• Your goal: Beginning with the line that holds "This screenshot has width=1225, height=872." and ending with the last line of the entries below, copy every line exactly and nothing else, with the pictures left out.

• Stored records:
- Opening Delimiter -
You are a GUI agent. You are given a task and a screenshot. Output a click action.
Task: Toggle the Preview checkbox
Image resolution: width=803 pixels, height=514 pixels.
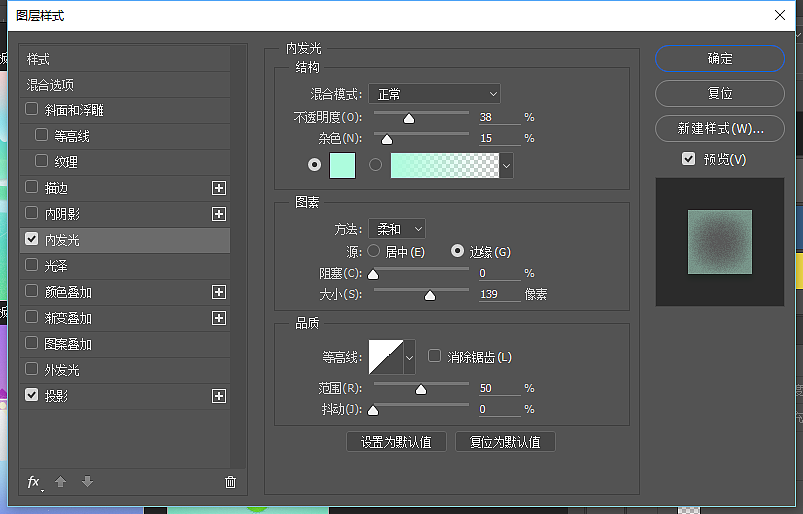click(x=688, y=159)
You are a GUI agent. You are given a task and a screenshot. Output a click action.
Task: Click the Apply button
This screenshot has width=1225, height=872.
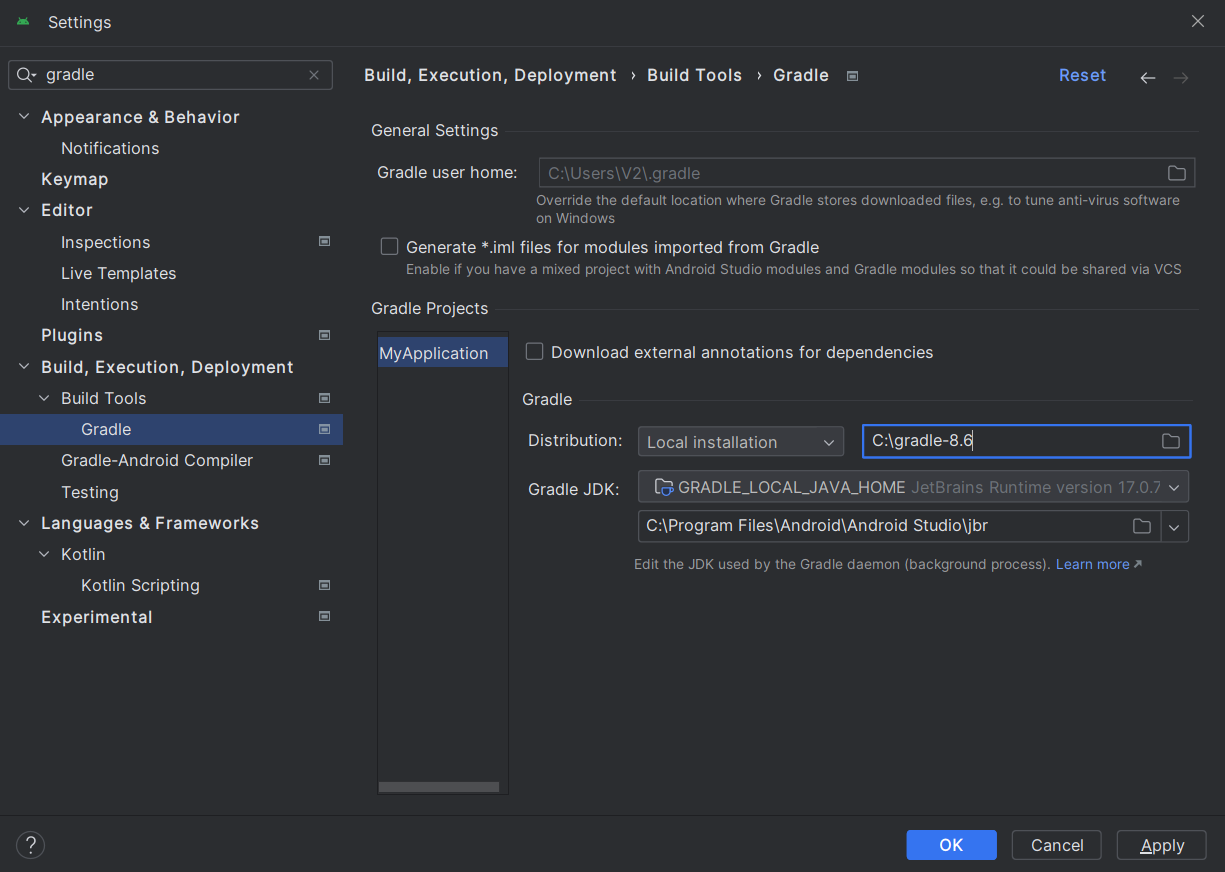[x=1162, y=845]
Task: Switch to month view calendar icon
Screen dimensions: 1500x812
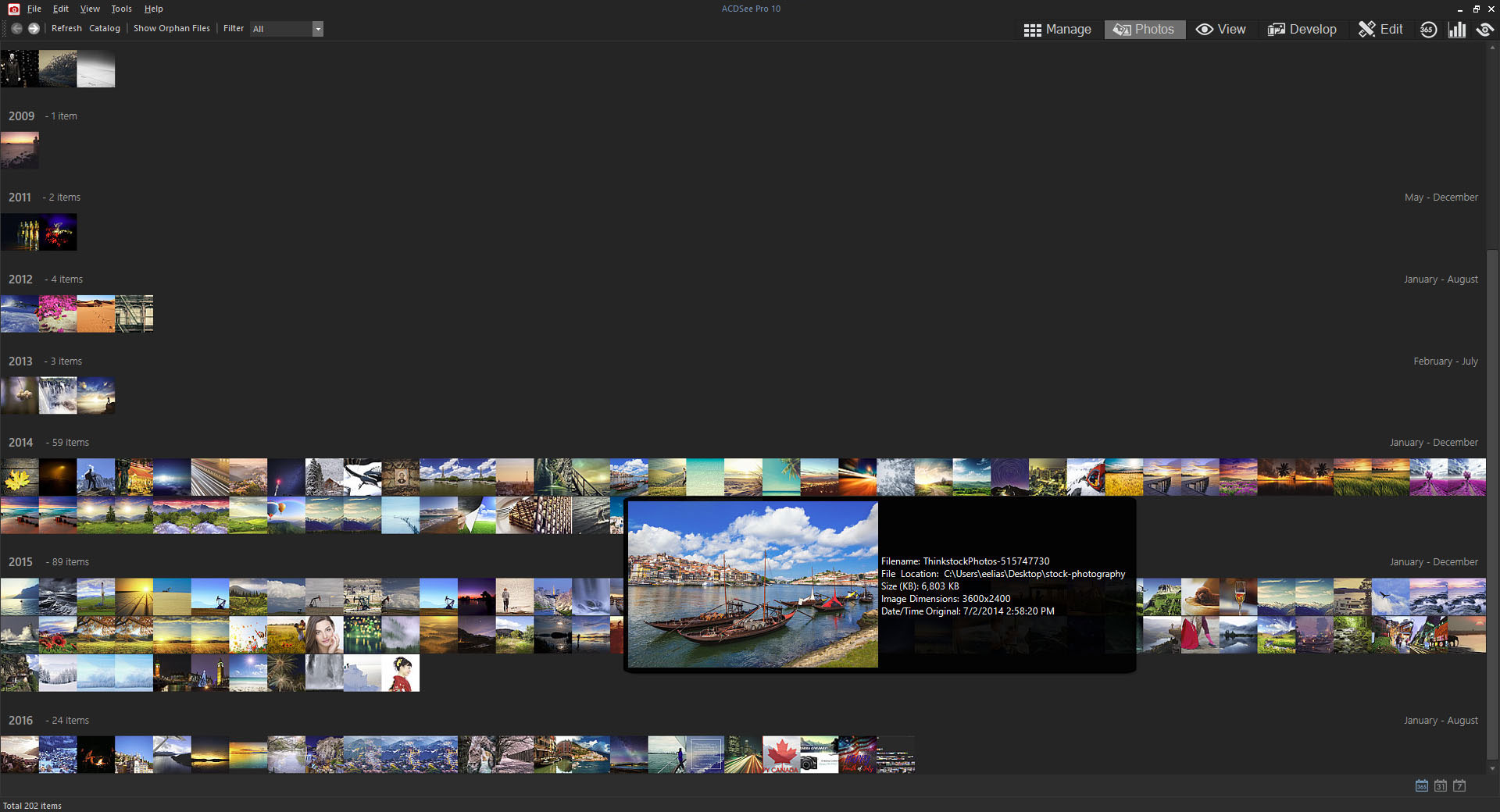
- Closing Delimiter -
• Response:
This screenshot has width=1225, height=872.
[x=1162, y=845]
Task: Switch to month view calendar icon
Screen dimensions: 1500x812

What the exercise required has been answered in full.